For Special Education Students – Four Strategies to Succeed in College

College success occurs as a result of effective academic, communication, and social skills. This presents a challenge to mainstream students but can often cause the demise of students with learning disabilities. Fret not, however. Rather than dwell on the difficulties you experience with these skills, concentrate on practicing the strategies below to overcome these challenges. Without further ado, here are four skills you need to master to achieve college success.

Associating with Professors

• Introduce yourself to your professors, so they can associate your name with a face. Make an effort to speak with the professor privately, especially, if you are struggling in the class.
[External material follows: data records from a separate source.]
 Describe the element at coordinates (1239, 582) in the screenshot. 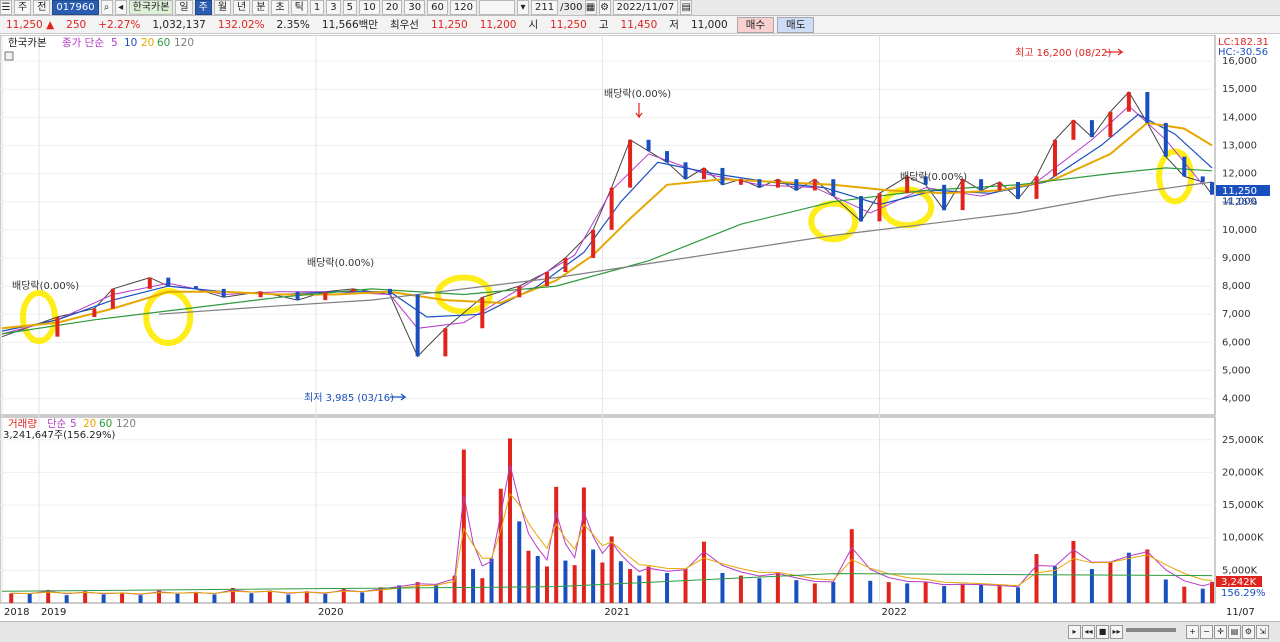

I see `volume-tag-value: 3,242K` at that location.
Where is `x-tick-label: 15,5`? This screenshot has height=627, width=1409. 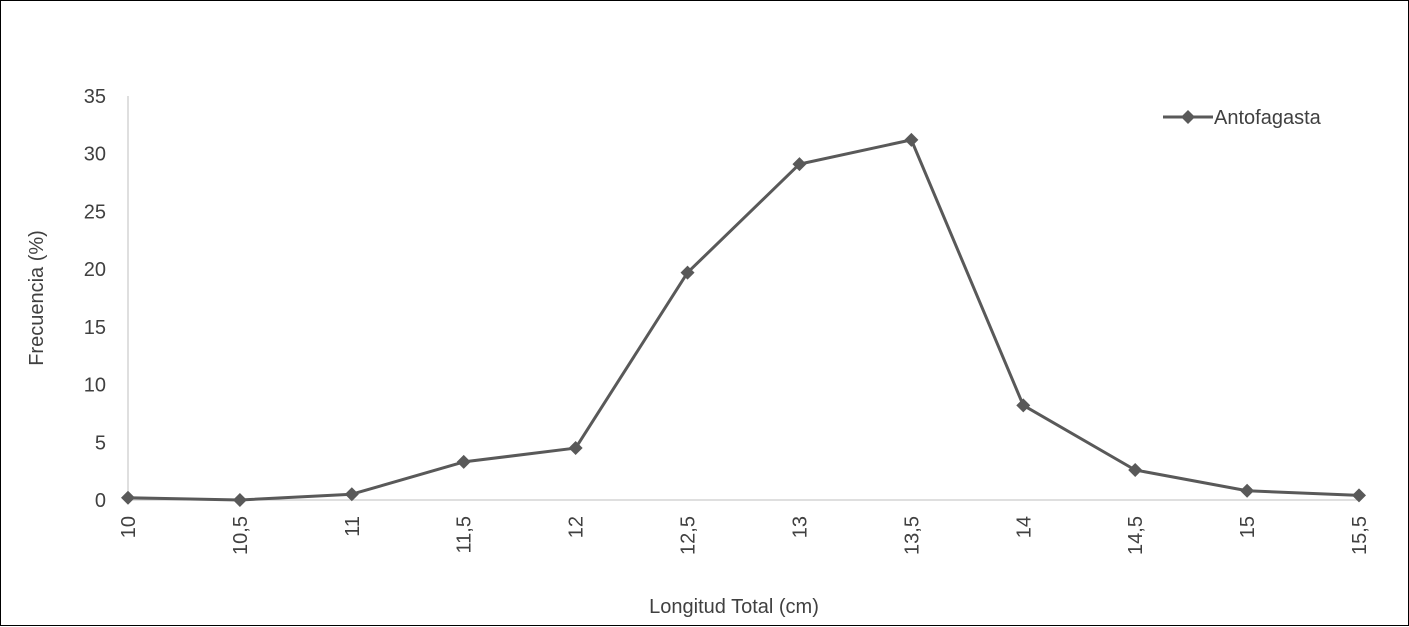
x-tick-label: 15,5 is located at coordinates (1360, 536).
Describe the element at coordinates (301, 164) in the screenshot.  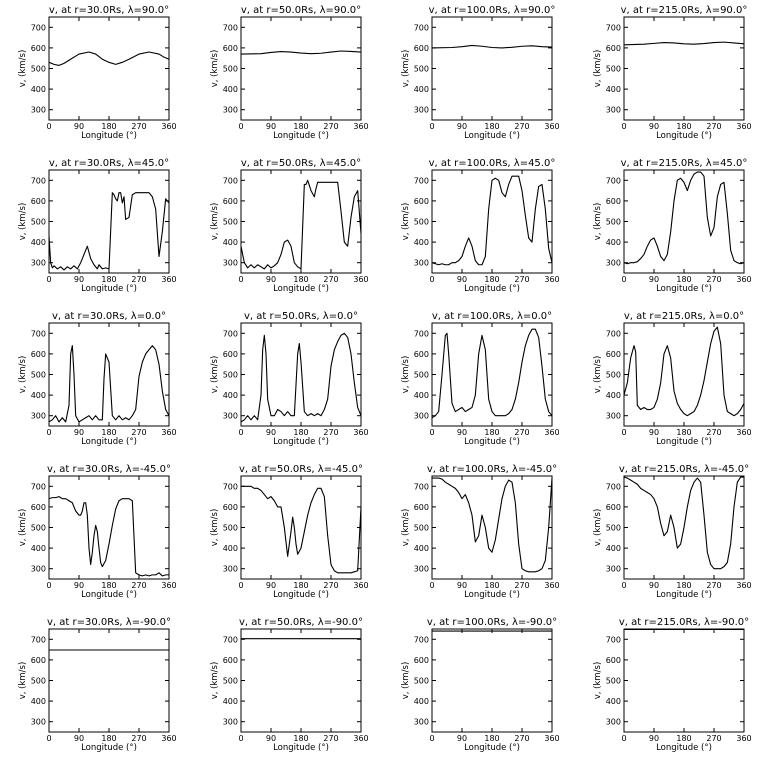
I see `chart-title: v, at r=50.0Rs, λ=45.0°` at that location.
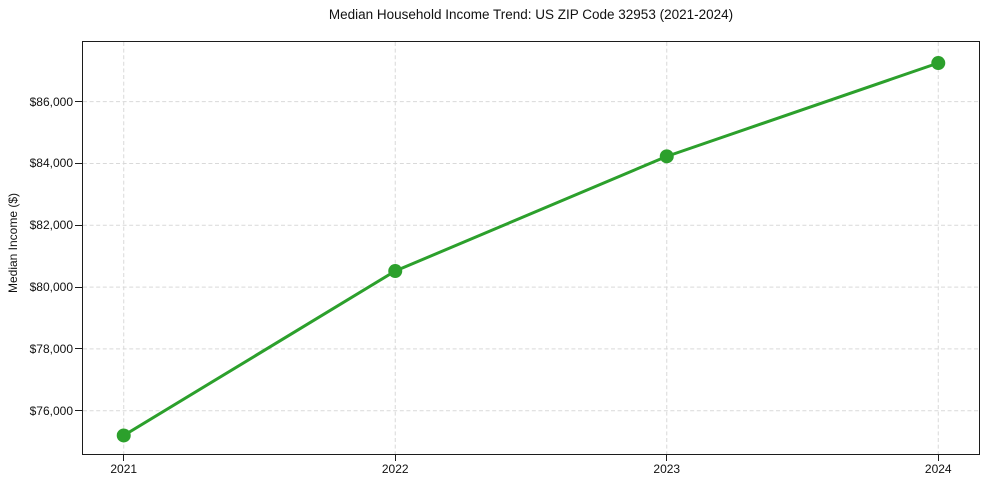 Image resolution: width=989 pixels, height=490 pixels. What do you see at coordinates (938, 469) in the screenshot?
I see `x-tick-label: 2024` at bounding box center [938, 469].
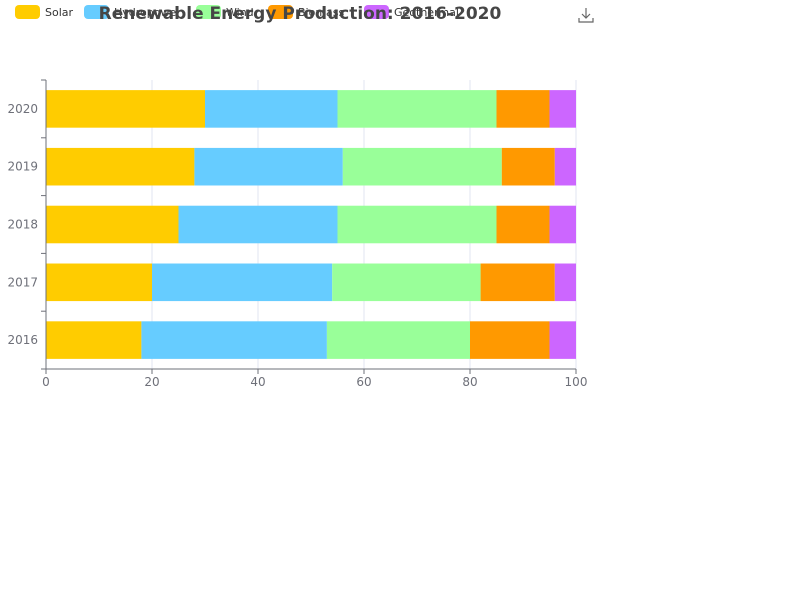  What do you see at coordinates (523, 224) in the screenshot?
I see `bar-biomass-2018` at bounding box center [523, 224].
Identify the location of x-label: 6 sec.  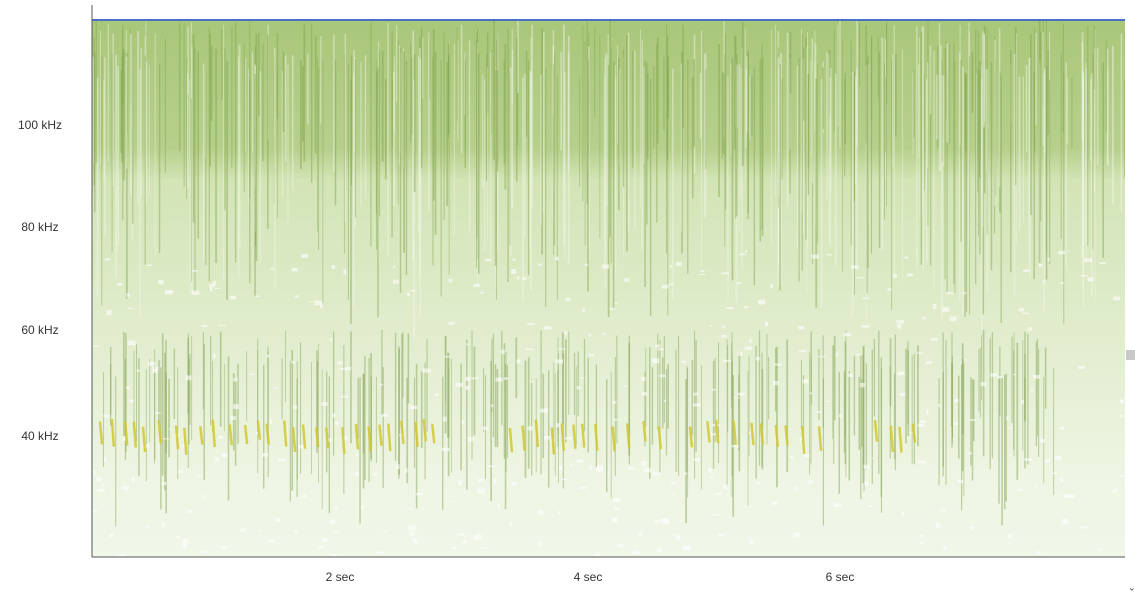
(840, 577).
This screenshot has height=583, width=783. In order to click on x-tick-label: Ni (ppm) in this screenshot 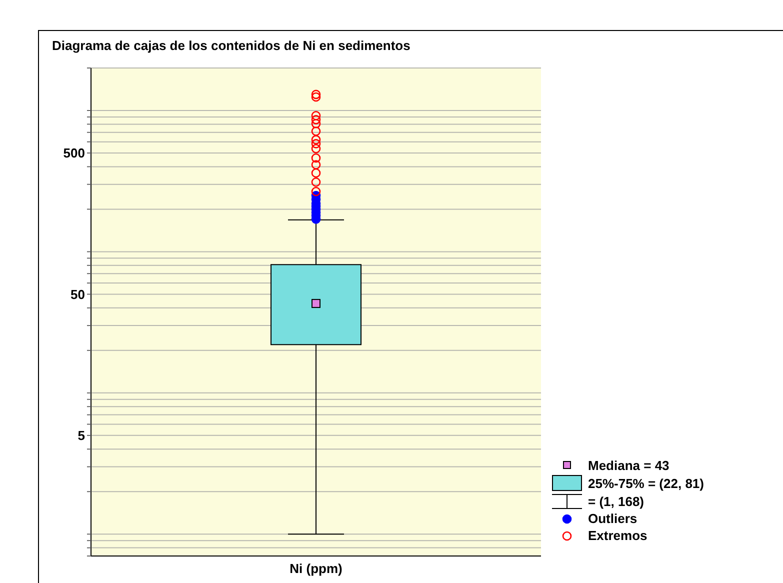, I will do `click(316, 568)`.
• Take advantage of the opportunity to utilize professors’ office hours. One of the prime purposes for office hours is to help students.

• Avoid irritants to professors such as:

– Sleeping in Class
– Not attending Class
– Not reading syllabus
– Lack of responsibility
– Excuses and not meeting deadlines
– Insincere brown nosing

• Do not hesitate to ask professors for copies of old exams to practice studying. The questions may change, but usually the style of the exam remains the same..

Managing Your Time

• Quickly learn to say NO to distractions of all kinds (movies, partying, overeating, game playing, etc…). It is the mature decision to avoid activities that sabotage your progress.

• Daylight hours are the best time to study and retain information.

• Study for short, frequent sessions to assure that your concentration remains at 100%..

• Try multi-tasking to squeeze in more study time. For example, commuting time is ideal for getting in extra study time effortlessly. Keep a lecture tape in your car. Listen or use earphones when on the bus, train or car pool. While doing laundry, listen to your study tapes.

• Allow 2 – 3 hours of work and/or studying for every hour you spend in class.

• PRIORITIZE – Use a daily list of what you need to study; Set times for each item and keep with it rigorously.

Exercise Your Brain Capacity

What can you remember?

• Study the big picture, then learn the details. Memorize from general information to specific details. Picture a funnel with its wide circle down to the narrowed tip. Learn and memorize the large general concept (the whole picture outlook) and then narrow down to the details.

• Cramming is a waste of time because studying is done long past attention has expired. Cramming may be sufficient to get information into your short-term memory, but that information is likely to evaporate due to nervousness that can accompany an exam. The information sent to your short-term memory will not last until the final exam unless practiced at regular intervals.

• Why do we forget pieces of information?

1. We do not use the information often enough.
2. Information not learned or studied properly
3. Confusion with other subject matter
4. Decide that the information does not parallel what we believe

• Steps to Remember

1. Pay attention! Consciously choose to remember. Be Interested! Establish a need to retain the information.
2. Take a picture in your mind of what you need to learn. Visualize.
3. Connect and form associations between the new material and information of ideas, persons, places, and things that you already know.
4. Repetition is the best way to over-learn and recall information. Translating information into your own words results in retention.

Take Notes

• Fundamentals

1. Use loose leaf notebook divided into subject sections
2. Title and date each sheet of loose leaf paper as you use it
3. Brief, clear notes are more effective than profuse explanations
4. Consolidate your old lecture notes into a new set of notes or outline.

• Lectures

1. Avoid distractions by sitting near the front of the class.
2. Concentrate on the main points of what is being presented. Take notes and put them into your own words later.
3. Ask questions on what is not clear to you.
4. To aid retention, review your lecture notes within 24 hours.

While college life is fun, remember the primary reason you are there: to work hard and learn for the purpose of expanding your future options. You are the key to your own success. If you use your resources properly and utilize tips and strategies to compensate for your weaknesses, you are likely to experience smooth sailing, with the occasional rough wave, during your college experience.